Saved data entries>
--- --- ---

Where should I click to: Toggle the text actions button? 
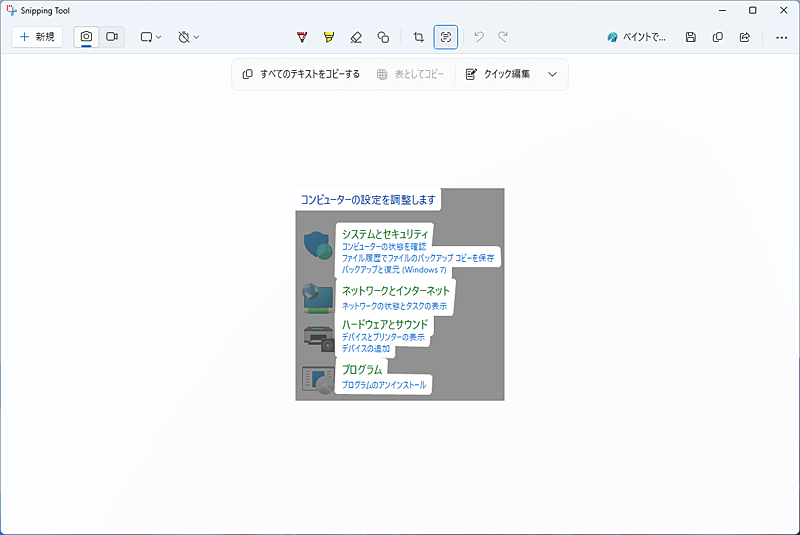point(446,37)
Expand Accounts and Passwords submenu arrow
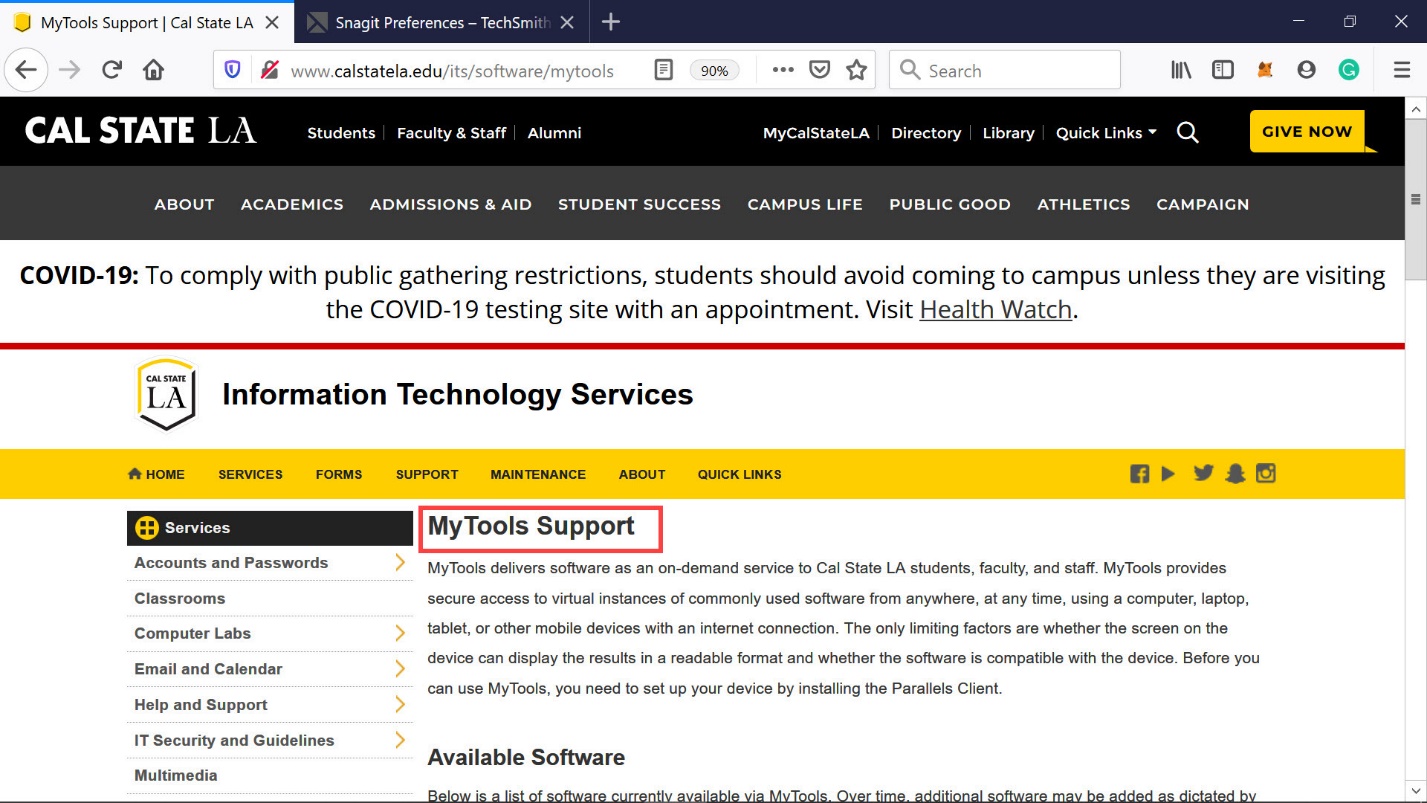Viewport: 1427px width, 803px height. coord(400,563)
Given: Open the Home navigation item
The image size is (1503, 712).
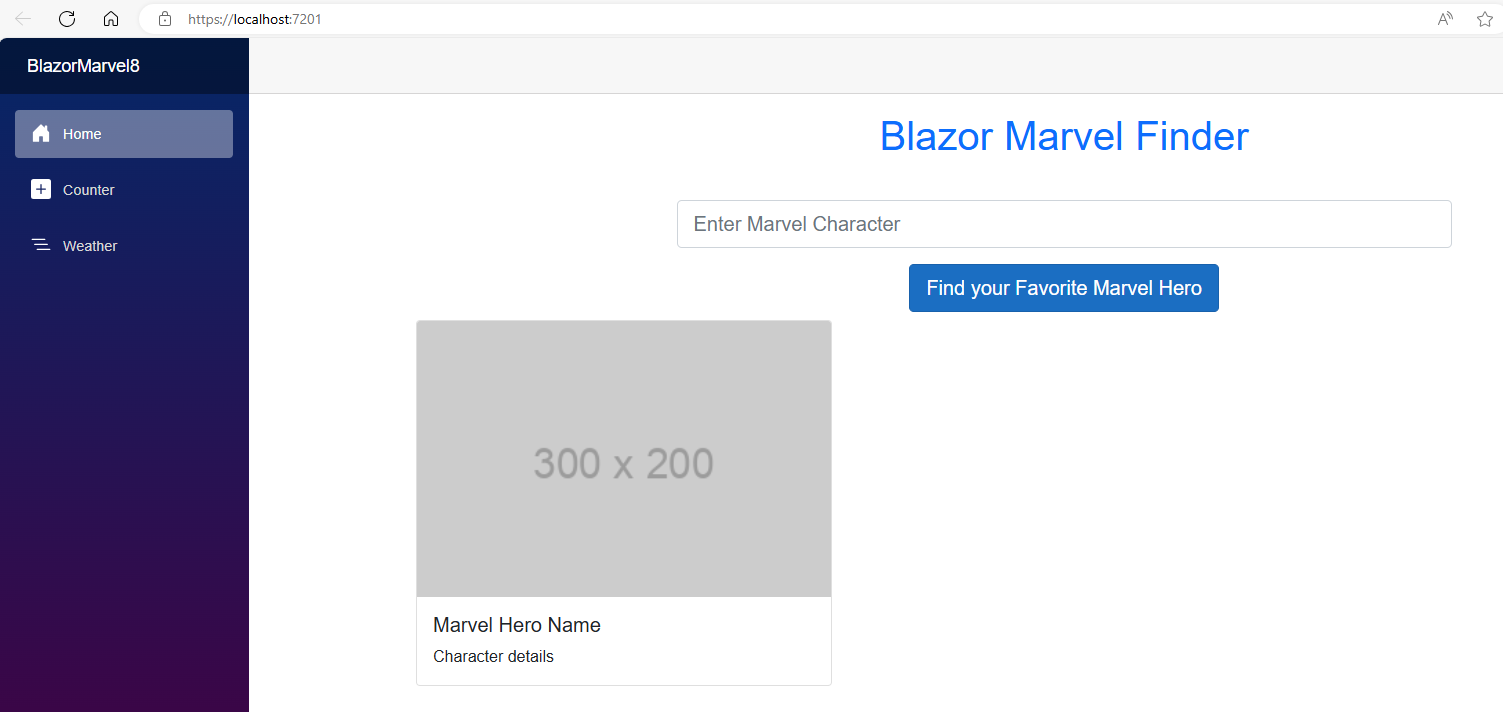Looking at the screenshot, I should coord(124,134).
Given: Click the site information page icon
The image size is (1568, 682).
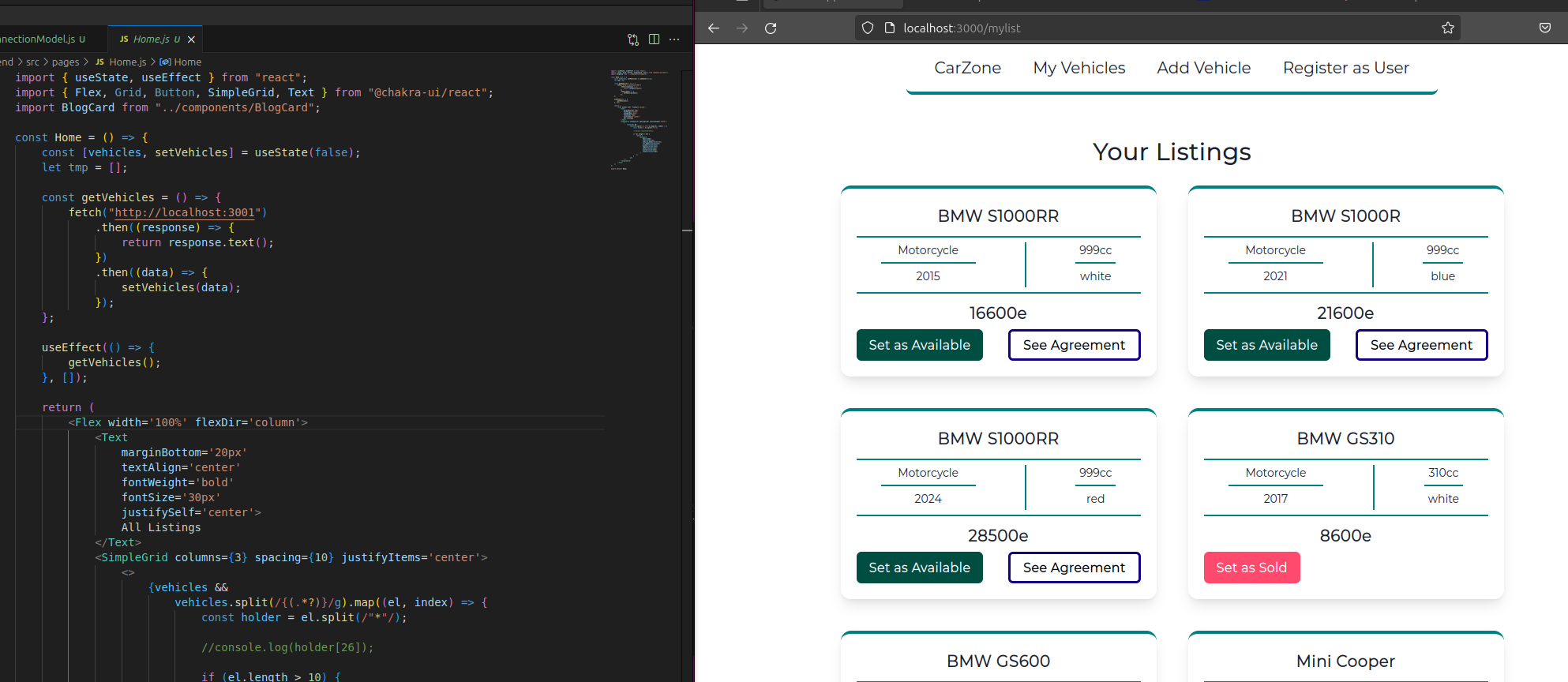Looking at the screenshot, I should coord(890,28).
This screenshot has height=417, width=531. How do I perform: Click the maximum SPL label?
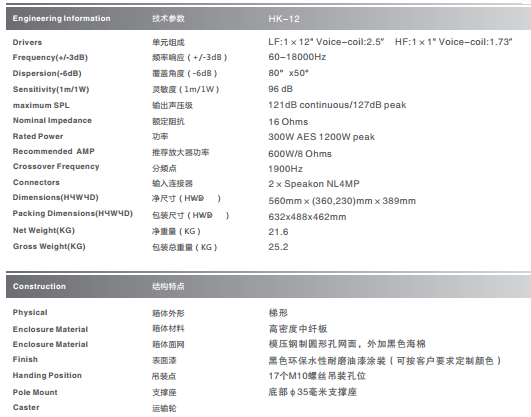point(41,105)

--- --- ---

Exercise objective> Filter the preceding entries down to the lines with "Given".

Expected answer>
Given: Open the Home navigation item
Given: Click the site information page icon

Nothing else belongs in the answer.